◆ **Text excerpt**:
Maisie Burgess looks at the significance of Oxford University Press’ choice for their annual “word of the year”.

Remember the days when our language seemed less dramatic, less scientific? Back in the days when the Word of the Year was ‘chav’ (2004), or ‘selfie’ (2013), or even the crying face emoji (2015)? These words seem a far cry from the mass of jargon which has become our everyday vocabulary over the past two years, and, as usual, the announcement of Oxford University Press’s Word of the Year confirms these societal trends: ‘vax’ has been chosen as the the word which best summarizes the year of 2021.

It is unsurprising that after months of reports, discoveries, and protests, the language of vaccination has boomed. By September, the word ‘vax’ had become over 72 times more frequent than at the same time last year. In correspondence to this, lexical derivatives also surged, and terms such as, ‘vax sites’, ‘vax card’, and ‘vaxathon’ became the spoken, and written, norm.

The Oxford Word of the Year award, run by Oxford Languages, is intended to be a word that ‘reflects the ethos, mood, or preoccupations of that particular year and to have lasting potential as a word of cultural significance’. It is decided through various means, including individual social media suggestions, and high-tech software which scans millions of words from online publications over the past twelve months.

The last Word of the Year from 2020 remained unidentifiable. Oxford Languages instead incorporated the mass of language adaption and evolution in a report called ‘Words of an Unprecedented Year’. Perhaps we should take it as an optimistic sign then, that this year we have re-established our ability to be compressed into a single word.

◆ **Available data**:

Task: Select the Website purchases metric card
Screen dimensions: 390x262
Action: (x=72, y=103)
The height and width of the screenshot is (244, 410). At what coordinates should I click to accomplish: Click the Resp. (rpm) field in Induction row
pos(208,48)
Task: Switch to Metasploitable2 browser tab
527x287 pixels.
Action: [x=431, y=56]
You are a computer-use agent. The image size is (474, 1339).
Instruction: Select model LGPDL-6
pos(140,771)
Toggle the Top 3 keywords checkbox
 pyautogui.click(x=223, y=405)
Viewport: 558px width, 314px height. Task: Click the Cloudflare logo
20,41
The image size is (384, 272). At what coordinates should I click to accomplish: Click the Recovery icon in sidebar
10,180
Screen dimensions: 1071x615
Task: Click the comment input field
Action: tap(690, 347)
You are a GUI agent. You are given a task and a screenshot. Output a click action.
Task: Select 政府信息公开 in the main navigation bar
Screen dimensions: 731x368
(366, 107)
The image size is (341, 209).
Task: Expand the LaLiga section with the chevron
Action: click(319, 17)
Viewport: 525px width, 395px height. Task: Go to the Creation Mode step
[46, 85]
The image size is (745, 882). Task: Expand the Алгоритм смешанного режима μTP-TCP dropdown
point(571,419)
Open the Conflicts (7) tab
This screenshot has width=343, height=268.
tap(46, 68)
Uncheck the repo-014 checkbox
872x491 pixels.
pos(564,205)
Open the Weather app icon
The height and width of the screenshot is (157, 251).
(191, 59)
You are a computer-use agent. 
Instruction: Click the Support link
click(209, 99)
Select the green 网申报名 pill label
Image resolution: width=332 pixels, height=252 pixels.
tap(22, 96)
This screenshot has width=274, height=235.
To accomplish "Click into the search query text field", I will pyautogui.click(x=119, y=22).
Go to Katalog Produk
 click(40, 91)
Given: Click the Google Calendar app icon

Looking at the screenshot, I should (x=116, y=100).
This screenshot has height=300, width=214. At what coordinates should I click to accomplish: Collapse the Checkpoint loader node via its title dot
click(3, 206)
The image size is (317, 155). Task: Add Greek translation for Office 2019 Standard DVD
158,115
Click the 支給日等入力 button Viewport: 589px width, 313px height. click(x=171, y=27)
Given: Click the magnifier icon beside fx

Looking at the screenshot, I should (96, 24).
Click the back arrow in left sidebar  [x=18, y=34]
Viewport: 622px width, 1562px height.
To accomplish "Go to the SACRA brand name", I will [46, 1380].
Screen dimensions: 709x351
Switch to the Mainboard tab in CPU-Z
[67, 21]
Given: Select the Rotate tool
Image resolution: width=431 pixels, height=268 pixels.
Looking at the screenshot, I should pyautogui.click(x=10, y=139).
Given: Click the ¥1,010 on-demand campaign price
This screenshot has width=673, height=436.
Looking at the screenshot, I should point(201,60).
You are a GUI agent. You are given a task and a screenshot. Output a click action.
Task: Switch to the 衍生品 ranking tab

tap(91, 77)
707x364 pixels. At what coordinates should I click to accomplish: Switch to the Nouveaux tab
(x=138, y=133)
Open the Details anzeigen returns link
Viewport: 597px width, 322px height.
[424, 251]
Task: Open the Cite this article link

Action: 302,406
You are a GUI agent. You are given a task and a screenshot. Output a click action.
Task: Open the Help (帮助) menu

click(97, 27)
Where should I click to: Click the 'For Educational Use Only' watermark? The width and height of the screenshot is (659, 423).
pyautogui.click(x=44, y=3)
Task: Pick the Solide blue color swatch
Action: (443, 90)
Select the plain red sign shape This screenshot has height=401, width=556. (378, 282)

◆ **What is needed**: In the text above about Oxford's Word of the Year, retype everything from "Remember the days" down to "and written, norm.".

◆ **Result**:
Remember the days when our language seemed less dramatic, less scientific? Back in the days when the Word of the Year was ‘chav’ (2004), or ‘selfie’ (2013), or even the crying face emoji (2015)? These words seem a far cry from the mass of jargon which has become our everyday vocabulary over the past two years, and, as usual, the announcement of Oxford University Press’s Word of the Year confirms these societal trends: ‘vax’ has been chosen as the the word which best summarizes the year of 2021.

It is unsurprising that after months of reports, discoveries, and protests, the language of vaccination has boomed. By September, the word ‘vax’ had become over 72 times more frequent than at the same time last year. In correspondence to this, lexical derivatives also surged, and terms such as, ‘vax sites’, ‘vax card’, and ‘vaxathon’ became the spoken, and written, norm.